> Document extract
>> begin

- 2001 Kodori crisis: Part of the Abkhaz–Georgian conflict, Second Chechen War and the Pankisi Gorge crisis
| Date | Initial phase: October 3/4–18/24, 2001 Low intensity phase: October 18/24–November 1, 2001 |
| Location | Primary theater: Kodori Valley, Abkhazia / Secondary theaters: Sukhumi & Gulripshi |
| Result | See Aftermath |

Belligerents

Commanders and leaders

Units involved

Strength

Casualties and losses

= 2001 Kodori crisis =

Confrontation in the Abkhaz–Georgian conflict

The 2001 Kodori crisis was a military confrontation in the Kodori Valley region of Abkhazia in October 2001. The conflict involved Georgian forces, supported by ethnic Chechen fighters, against Abkhaz separatist forces. The fighting resulted in the deaths of at least 40–60 people and the aerial bombardment of three villages.

== Operational Timeline ==
=== Escalation and outbreak ===
On the evening of October 3, 2001, a joint Georgian-Chechen force of approximately 400–500 men (another source claims ~1000 men), led by commander Ruslan Gelayev, entered the gorge with Georgian trucks from the Georgian side in a covert operation; originating from the Pankisi Gorge [500 kilometers away] which had been a Chechen refugee/militant hub due to the concurrent Second Chechen War. They attacked and captured the village of Georgievskoe in the Gulripshi district of Abkhazia, which resulted in five casualties; and one Chechen POW which the Abkhaz forces had captured.

On October 8, at approximately 9:20 AM, a United Nations Observer Mission in Georgia (UNOMIG) helicopter was shot down over the Kodori Gorge near Lake Amtkeli. The aircraft was struck by grenade launchers or missile projectiles, resulting in the deaths of all nine or ten people on board.

Noteworthy is that, during the early period of October 2001, the Georgian state "had extradited 13 Chechen guerrillas to Russia", thus cooperating with Russia's efforts in the Caucasus region, in combating Chechen fighters and "foreign mujaheddin".

=== Intensification of combat ===
That same night, unidentified assailants launched an attack on the Armenian village of Naa (alternatively spelled Haa), supported by air cover. The assault resulted in the deaths of 14 people, including one Russian citizen. Concurrently, President Eduard Shevardnadze offered the use of Georgian airspace to the United States for operations in Afghanistan.

>> end

> Record set

>> begin

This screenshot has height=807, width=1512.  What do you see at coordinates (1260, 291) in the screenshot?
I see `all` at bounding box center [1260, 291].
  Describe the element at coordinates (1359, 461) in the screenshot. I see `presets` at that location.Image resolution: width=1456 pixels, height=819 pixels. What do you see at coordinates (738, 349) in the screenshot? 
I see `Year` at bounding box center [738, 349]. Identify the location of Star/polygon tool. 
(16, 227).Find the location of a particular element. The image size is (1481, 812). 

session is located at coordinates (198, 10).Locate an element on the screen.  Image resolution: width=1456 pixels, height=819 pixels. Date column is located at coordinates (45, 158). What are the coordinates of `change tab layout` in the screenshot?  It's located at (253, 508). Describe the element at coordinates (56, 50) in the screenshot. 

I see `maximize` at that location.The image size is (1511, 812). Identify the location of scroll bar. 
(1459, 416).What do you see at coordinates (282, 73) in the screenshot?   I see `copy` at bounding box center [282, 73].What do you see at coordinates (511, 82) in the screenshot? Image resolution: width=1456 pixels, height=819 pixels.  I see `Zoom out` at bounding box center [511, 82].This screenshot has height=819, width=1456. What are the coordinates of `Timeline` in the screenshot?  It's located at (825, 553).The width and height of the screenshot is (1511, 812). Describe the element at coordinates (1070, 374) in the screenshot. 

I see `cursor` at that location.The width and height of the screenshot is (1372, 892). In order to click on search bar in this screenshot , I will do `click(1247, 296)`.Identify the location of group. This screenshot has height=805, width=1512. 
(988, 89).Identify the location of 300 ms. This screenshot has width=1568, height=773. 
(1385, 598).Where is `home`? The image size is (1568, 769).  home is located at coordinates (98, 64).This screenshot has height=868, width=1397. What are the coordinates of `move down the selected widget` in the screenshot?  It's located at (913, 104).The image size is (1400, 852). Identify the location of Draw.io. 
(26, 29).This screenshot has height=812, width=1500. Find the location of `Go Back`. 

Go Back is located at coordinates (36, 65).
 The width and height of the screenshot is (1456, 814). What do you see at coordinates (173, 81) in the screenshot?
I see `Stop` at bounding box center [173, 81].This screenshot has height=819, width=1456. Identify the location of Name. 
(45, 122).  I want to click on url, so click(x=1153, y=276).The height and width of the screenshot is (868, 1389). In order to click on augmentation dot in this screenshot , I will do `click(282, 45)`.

>> end

> Given problem 1
Who led the joint Georgian-Chechen force that entered the gorge on October 3, 2001, according to the article on the 2001 Kodori crisis?
> Given problem 2
Write the next part of the article on the 2001 Kodori crisis, starting after its last sentence.

> Written answer 1
Ruslan Gelayev

> Written answer 2
On October 9, at approximately 5:10AM alleged unidentified helicopters flew over village of Omarishara from the direction of Sakeni, then at 6:00AM, four SU-25 jets of unknown allegiance bombed Omarishara, during the rest of the day, nine unidentified aircraft bombed several villages in the Georgian-controlled portion of the gorge; including Lata and Chkhalta, with at least one confirmed casualty. Throughout this period, the Russian Air Force conducted strikes against Chechen fighters who had infiltrated the area. By October 10, Abkhaz forces reportedly surrounded roughly 200-500 combatants described as having Georgian, Chechen, Arab, and Azeri origins; engagement on that day left six fighters dead and two captured, while another source claim states 15 "guerrillas" KIA; thereafter, around 100 Gelayhev aligned fighters broke out of the encirclement on the 13th of October.

=== Political and military shifts ===
On October 11, Georgia deployed around ~350 troops as reinforcements to its positions in the gorge as a defensive measure. The following day, the Georgian Parliament voted 157–2 in favor of the withdrawal of CIS peacekeepers from Abkhazia.

Air strikes by Abkhaz helicopters against rebel positions continued on October 16. By October 17, Abkhaz defense officials claimed that the lower valley had returned to their control, while Georgian authorities reported ten Russian Su-25 jets violating their airspace near Mestia. Continued bombing allegedly took place on the 29th; On October 30, a political crisis emerged in Tbilisi following a raid on a television station Rustavi-2, which nearly resulted in a coup against the government.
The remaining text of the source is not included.